[Dataset excerpts]
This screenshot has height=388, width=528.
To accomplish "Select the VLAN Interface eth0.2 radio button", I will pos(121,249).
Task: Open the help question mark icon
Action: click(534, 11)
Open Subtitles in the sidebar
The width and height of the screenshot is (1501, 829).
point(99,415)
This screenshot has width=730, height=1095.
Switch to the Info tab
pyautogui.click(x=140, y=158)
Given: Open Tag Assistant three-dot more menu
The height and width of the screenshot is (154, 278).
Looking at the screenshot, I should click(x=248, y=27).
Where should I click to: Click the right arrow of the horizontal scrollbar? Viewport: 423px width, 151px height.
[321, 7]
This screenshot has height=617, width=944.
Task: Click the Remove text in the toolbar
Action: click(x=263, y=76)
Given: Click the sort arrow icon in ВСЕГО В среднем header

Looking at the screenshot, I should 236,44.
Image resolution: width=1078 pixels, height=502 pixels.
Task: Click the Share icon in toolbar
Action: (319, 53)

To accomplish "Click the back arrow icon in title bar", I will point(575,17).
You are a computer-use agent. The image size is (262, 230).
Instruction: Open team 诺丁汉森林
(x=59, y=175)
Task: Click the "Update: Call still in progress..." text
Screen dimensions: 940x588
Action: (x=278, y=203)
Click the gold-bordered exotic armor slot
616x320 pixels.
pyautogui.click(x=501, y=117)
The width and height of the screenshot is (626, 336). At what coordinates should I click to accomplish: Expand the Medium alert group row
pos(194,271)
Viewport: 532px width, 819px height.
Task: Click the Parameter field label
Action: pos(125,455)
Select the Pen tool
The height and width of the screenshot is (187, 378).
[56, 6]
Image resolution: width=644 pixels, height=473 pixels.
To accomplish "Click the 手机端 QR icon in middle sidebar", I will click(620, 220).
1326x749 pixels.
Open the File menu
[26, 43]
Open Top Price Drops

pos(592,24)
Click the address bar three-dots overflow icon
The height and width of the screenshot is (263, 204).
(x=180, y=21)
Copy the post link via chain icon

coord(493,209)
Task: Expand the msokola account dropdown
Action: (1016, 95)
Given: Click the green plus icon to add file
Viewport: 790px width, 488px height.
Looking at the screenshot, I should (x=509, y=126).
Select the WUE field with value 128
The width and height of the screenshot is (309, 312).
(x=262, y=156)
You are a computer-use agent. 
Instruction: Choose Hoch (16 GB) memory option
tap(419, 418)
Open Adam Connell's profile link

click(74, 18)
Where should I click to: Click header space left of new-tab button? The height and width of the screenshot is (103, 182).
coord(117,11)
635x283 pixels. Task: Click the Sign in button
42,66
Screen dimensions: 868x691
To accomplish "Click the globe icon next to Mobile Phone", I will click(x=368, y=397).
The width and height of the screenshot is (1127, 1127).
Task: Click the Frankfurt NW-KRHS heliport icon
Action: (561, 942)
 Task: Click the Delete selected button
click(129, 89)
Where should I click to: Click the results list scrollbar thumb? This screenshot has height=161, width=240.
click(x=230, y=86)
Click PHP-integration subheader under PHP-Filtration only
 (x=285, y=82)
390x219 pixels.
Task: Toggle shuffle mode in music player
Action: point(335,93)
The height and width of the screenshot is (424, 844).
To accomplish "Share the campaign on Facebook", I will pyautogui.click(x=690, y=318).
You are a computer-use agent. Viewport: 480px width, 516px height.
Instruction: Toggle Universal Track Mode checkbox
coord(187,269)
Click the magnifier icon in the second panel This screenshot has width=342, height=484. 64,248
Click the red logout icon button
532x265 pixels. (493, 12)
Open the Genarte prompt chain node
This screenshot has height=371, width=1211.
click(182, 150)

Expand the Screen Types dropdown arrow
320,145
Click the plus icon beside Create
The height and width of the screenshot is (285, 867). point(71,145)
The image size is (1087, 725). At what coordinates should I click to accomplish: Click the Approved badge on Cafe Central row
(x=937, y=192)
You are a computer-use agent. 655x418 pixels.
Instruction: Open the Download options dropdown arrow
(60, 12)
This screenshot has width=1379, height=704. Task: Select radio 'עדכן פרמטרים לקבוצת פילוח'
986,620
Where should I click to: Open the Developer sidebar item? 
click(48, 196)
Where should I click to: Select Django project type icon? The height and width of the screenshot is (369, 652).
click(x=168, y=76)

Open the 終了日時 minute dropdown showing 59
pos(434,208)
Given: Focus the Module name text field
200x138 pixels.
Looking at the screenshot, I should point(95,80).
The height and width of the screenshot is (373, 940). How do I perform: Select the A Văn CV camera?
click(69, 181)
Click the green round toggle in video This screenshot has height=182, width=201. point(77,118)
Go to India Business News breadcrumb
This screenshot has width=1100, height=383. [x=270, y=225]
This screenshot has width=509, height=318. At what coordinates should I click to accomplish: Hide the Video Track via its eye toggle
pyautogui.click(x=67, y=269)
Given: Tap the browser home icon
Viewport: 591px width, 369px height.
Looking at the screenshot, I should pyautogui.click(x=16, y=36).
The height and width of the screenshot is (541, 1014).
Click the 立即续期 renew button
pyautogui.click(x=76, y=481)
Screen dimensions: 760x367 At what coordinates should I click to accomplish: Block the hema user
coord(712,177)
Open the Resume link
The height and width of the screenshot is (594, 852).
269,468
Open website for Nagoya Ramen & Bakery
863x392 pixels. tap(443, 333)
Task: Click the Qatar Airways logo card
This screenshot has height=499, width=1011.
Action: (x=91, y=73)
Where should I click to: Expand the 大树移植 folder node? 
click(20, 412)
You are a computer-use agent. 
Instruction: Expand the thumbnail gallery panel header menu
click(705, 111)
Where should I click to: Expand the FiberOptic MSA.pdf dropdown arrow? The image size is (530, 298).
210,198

* Assigned task: All of the records should be repeated precisely as written.

* Your solution:
This screenshot has height=388, width=528.
To accomplish "Select the VLAN Interface eth0.2 radio button", I will pos(121,249).
Task: Open the help question mark icon
Action: click(534, 11)
Open Subtitles in the sidebar
The width and height of the screenshot is (1501, 829).
point(99,415)
This screenshot has width=730, height=1095.
Switch to the Info tab
pyautogui.click(x=140, y=158)
Given: Open Tag Assistant three-dot more menu
The height and width of the screenshot is (154, 278).
Looking at the screenshot, I should click(x=248, y=27).
Where should I click to: Click the right arrow of the horizontal scrollbar? Viewport: 423px width, 151px height.
[321, 7]
This screenshot has height=617, width=944.
Task: Click the Remove text in the toolbar
Action: click(x=263, y=76)
Given: Click the sort arrow icon in ВСЕГО В среднем header

Looking at the screenshot, I should 236,44.
Image resolution: width=1078 pixels, height=502 pixels.
Task: Click the Share icon in toolbar
Action: (319, 53)

To accomplish "Click the back arrow icon in title bar", I will point(575,17).
You are a computer-use agent. The image size is (262, 230).
Instruction: Open team 诺丁汉森林
(x=59, y=175)
Task: Click the "Update: Call still in progress..." text
Screen dimensions: 940x588
Action: (x=278, y=203)
Click the gold-bordered exotic armor slot
616x320 pixels.
pyautogui.click(x=501, y=117)
The width and height of the screenshot is (626, 336). At what coordinates should I click to accomplish: Expand the Medium alert group row
pos(194,271)
Viewport: 532px width, 819px height.
Task: Click the Parameter field label
Action: pos(125,455)
Select the Pen tool
The height and width of the screenshot is (187, 378).
[56, 6]
Image resolution: width=644 pixels, height=473 pixels.
To accomplish "Click the 手机端 QR icon in middle sidebar", I will click(620, 220).
1326x749 pixels.
Open the File menu
[26, 43]
Open Top Price Drops

pos(592,24)
Click the address bar three-dots overflow icon
The height and width of the screenshot is (263, 204).
(x=180, y=21)
Copy the post link via chain icon

coord(493,209)
Task: Expand the msokola account dropdown
Action: (1016, 95)
Given: Click the green plus icon to add file
Viewport: 790px width, 488px height.
Looking at the screenshot, I should (x=509, y=126).
Select the WUE field with value 128
The width and height of the screenshot is (309, 312).
(x=262, y=156)
You are a computer-use agent. 
Instruction: Choose Hoch (16 GB) memory option
tap(419, 418)
Open Adam Connell's profile link

click(74, 18)
Where should I click to: Click header space left of new-tab button? The height and width of the screenshot is (103, 182).
coord(117,11)
635x283 pixels. Task: Click the Sign in button
42,66
Screen dimensions: 868x691
To accomplish "Click the globe icon next to Mobile Phone", I will click(x=368, y=397).
The width and height of the screenshot is (1127, 1127).
Task: Click the Frankfurt NW-KRHS heliport icon
Action: (561, 942)
 Task: Click the Delete selected button
click(129, 89)
Where should I click to: Click the results list scrollbar thumb? This screenshot has height=161, width=240.
click(x=230, y=86)
Click PHP-integration subheader under PHP-Filtration only
 (x=285, y=82)
390x219 pixels.
Task: Toggle shuffle mode in music player
Action: point(335,93)
The height and width of the screenshot is (424, 844).
To accomplish "Share the campaign on Facebook", I will pyautogui.click(x=690, y=318).
You are a computer-use agent. Viewport: 480px width, 516px height.
Instruction: Toggle Universal Track Mode checkbox
coord(187,269)
Click the magnifier icon in the second panel This screenshot has width=342, height=484. 64,248
Click the red logout icon button
532x265 pixels. (493, 12)
Open the Genarte prompt chain node
This screenshot has height=371, width=1211.
click(182, 150)

Expand the Screen Types dropdown arrow
320,145
Click the plus icon beside Create
The height and width of the screenshot is (285, 867). point(71,145)
The image size is (1087, 725). At what coordinates should I click to accomplish: Click the Approved badge on Cafe Central row
(x=937, y=192)
You are a computer-use agent. 655x418 pixels.
Instruction: Open the Download options dropdown arrow
(60, 12)
This screenshot has width=1379, height=704. Task: Select radio 'עדכן פרמטרים לקבוצת פילוח'
986,620
Where should I click to: Open the Developer sidebar item? 
click(48, 196)
Where should I click to: Select Django project type icon? The height and width of the screenshot is (369, 652).
click(x=168, y=76)

Open the 終了日時 minute dropdown showing 59
pos(434,208)
Given: Focus the Module name text field
200x138 pixels.
Looking at the screenshot, I should point(95,80).
The height and width of the screenshot is (373, 940). How do I perform: Select the A Văn CV camera?
click(69, 181)
Click the green round toggle in video This screenshot has height=182, width=201. point(77,118)
Go to India Business News breadcrumb
This screenshot has width=1100, height=383. [x=270, y=225]
This screenshot has width=509, height=318. At what coordinates should I click to accomplish: Hide the Video Track via its eye toggle
pyautogui.click(x=67, y=269)
Given: Tap the browser home icon
Viewport: 591px width, 369px height.
Looking at the screenshot, I should pyautogui.click(x=16, y=36).
The height and width of the screenshot is (541, 1014).
Click the 立即续期 renew button
pyautogui.click(x=76, y=481)
Screen dimensions: 760x367 At what coordinates should I click to accomplish: Block the hema user
coord(712,177)
Open the Resume link
The height and width of the screenshot is (594, 852).
269,468
Open website for Nagoya Ramen & Bakery
863x392 pixels. tap(443, 333)
Task: Click the Qatar Airways logo card
This screenshot has height=499, width=1011.
Action: (x=91, y=73)
Where should I click to: Expand the 大树移植 folder node? 
click(20, 412)
You are a computer-use agent. 
Instruction: Expand the thumbnail gallery panel header menu
click(705, 111)
Where should I click to: Expand the FiberOptic MSA.pdf dropdown arrow? The image size is (530, 298).
210,198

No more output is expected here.